[[ Data open ]]
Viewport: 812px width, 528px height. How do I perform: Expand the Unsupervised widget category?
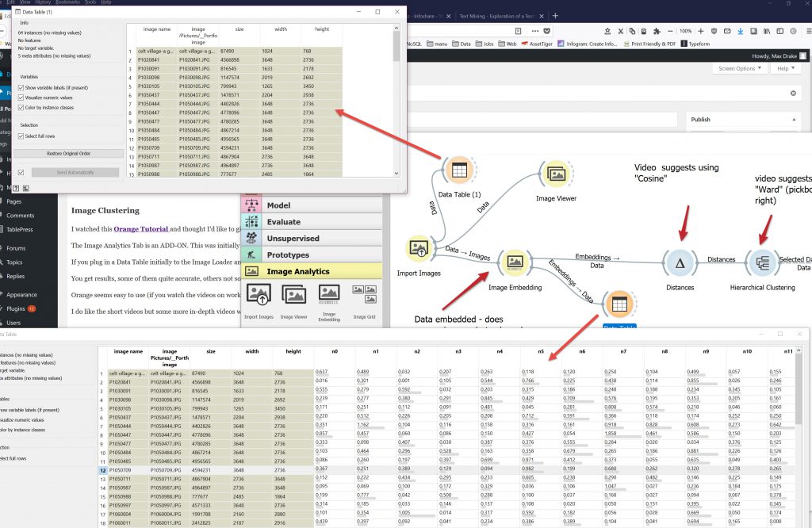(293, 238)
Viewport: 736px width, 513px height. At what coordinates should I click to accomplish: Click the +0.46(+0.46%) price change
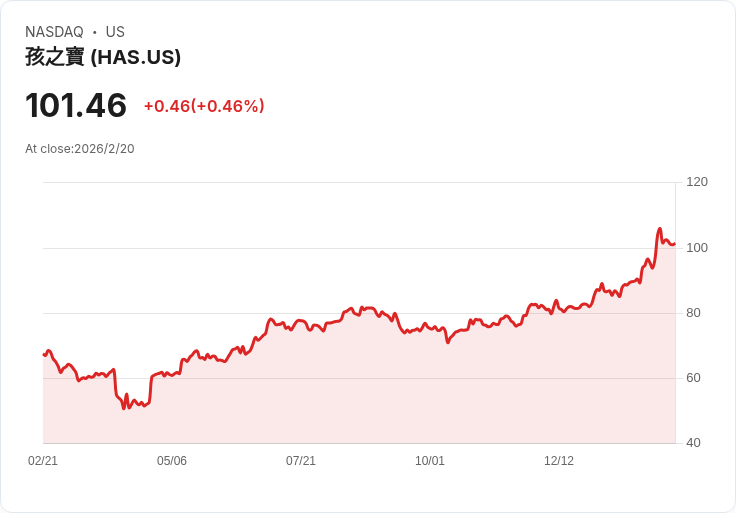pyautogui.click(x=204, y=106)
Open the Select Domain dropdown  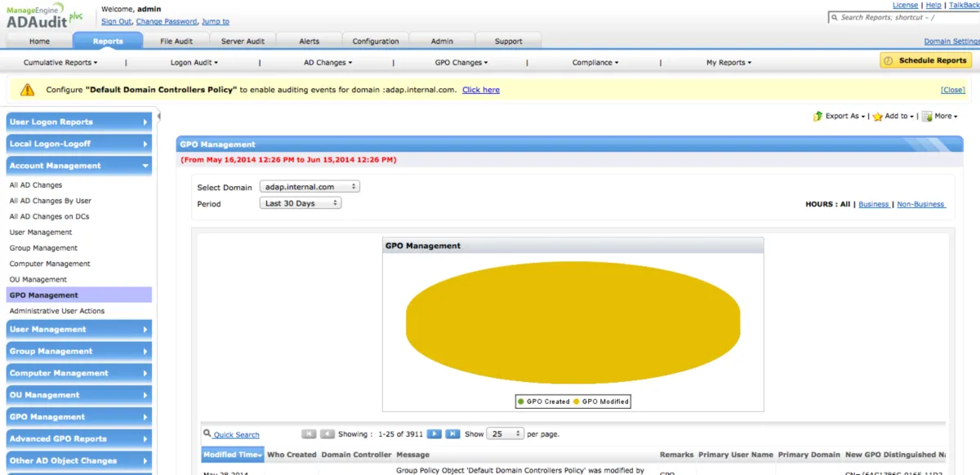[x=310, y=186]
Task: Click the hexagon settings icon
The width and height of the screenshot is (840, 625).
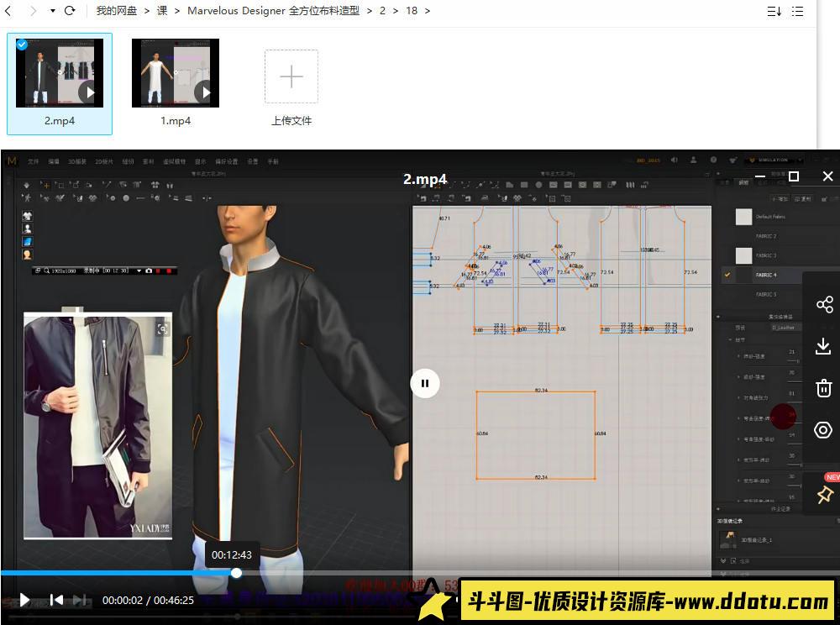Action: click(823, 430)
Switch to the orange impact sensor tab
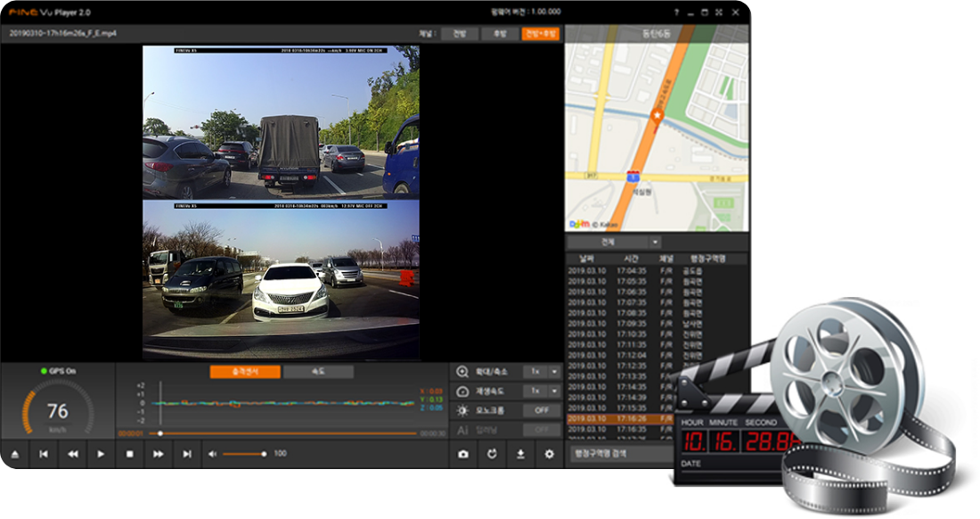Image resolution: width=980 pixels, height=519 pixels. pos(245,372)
[[ Data closed ]]
Nothing but the lines from the one holding "Task: Click the hexagon settings icon" through the last line of the entries should be written out, exactly and inclusively, minus the pictures.

Task: Click the hexagon settings icon
The width and height of the screenshot is (840, 625).
Action: click(823, 430)
Switch to the orange impact sensor tab
Image resolution: width=980 pixels, height=519 pixels. pos(245,372)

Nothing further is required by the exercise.